— Instructions to follow —
Every line below from the one containing "Given: Switch to the 地图 tab" to the final line must be reproduced exactly, and no other line may appear in the answer.

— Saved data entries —
======
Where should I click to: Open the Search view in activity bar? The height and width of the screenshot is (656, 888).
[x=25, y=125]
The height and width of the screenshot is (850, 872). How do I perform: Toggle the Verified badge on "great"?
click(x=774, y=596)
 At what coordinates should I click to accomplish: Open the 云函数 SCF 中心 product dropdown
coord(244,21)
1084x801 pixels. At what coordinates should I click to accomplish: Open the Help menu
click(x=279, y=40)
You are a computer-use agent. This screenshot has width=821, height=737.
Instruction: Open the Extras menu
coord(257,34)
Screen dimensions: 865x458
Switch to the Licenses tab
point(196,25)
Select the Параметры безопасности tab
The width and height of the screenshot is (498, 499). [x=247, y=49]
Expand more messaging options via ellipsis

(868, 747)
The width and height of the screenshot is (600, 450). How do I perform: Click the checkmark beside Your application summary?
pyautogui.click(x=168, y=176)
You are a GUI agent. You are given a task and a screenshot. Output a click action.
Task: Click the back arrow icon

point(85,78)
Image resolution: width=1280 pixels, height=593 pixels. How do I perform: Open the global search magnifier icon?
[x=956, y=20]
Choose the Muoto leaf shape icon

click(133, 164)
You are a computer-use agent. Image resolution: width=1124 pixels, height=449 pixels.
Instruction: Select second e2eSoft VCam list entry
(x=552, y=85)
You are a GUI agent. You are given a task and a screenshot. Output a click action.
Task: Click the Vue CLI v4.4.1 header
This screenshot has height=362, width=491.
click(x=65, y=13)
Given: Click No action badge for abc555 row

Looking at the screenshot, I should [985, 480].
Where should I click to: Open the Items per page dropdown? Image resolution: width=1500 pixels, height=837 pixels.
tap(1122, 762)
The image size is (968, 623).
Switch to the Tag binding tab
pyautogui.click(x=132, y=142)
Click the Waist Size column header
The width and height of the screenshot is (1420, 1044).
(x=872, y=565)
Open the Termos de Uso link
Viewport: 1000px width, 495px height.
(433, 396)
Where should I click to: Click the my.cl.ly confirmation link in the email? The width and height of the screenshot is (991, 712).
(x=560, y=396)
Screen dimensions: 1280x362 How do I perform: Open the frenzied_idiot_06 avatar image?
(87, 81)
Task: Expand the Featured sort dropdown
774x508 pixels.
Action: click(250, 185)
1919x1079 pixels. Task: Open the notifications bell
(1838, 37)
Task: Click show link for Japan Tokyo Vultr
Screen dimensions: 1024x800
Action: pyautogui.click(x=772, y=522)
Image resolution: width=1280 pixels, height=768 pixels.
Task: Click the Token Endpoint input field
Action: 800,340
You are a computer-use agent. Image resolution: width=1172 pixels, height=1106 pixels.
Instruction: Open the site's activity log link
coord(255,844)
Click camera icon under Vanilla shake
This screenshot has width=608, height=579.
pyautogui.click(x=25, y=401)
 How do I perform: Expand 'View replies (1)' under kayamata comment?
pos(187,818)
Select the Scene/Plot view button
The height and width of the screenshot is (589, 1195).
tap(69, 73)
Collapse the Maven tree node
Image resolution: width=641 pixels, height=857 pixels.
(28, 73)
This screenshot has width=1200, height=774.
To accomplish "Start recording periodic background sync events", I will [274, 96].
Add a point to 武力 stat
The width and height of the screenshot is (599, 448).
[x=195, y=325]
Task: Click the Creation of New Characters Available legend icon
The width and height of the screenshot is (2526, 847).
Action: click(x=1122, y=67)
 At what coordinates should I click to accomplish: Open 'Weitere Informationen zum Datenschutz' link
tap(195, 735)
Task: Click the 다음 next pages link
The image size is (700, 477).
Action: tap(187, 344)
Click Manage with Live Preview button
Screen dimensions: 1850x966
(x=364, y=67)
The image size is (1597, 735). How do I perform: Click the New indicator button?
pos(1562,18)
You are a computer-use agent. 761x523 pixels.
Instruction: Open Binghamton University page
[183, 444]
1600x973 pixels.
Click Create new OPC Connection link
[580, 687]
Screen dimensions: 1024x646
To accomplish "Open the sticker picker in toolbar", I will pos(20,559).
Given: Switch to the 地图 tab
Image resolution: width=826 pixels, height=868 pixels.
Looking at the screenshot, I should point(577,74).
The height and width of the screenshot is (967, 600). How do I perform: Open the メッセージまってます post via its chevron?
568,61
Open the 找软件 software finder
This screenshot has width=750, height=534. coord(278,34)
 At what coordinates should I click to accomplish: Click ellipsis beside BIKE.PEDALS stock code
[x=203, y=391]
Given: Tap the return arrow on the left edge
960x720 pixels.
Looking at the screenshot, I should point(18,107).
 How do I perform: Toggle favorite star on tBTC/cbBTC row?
======
— Solution to the problem —
Given: Switch to the 地图 tab
Image resolution: width=826 pixels, height=868 pixels.
Looking at the screenshot, I should point(577,74).
The height and width of the screenshot is (967, 600). How do I perform: Open the メッセージまってます post via its chevron?
568,61
Open the 找软件 software finder
This screenshot has width=750, height=534. coord(278,34)
 At what coordinates should I click to accomplish: Click ellipsis beside BIKE.PEDALS stock code
[x=203, y=391]
Given: Tap the return arrow on the left edge
960x720 pixels.
Looking at the screenshot, I should point(18,107).
 How do I perform: Toggle favorite star on tBTC/cbBTC row?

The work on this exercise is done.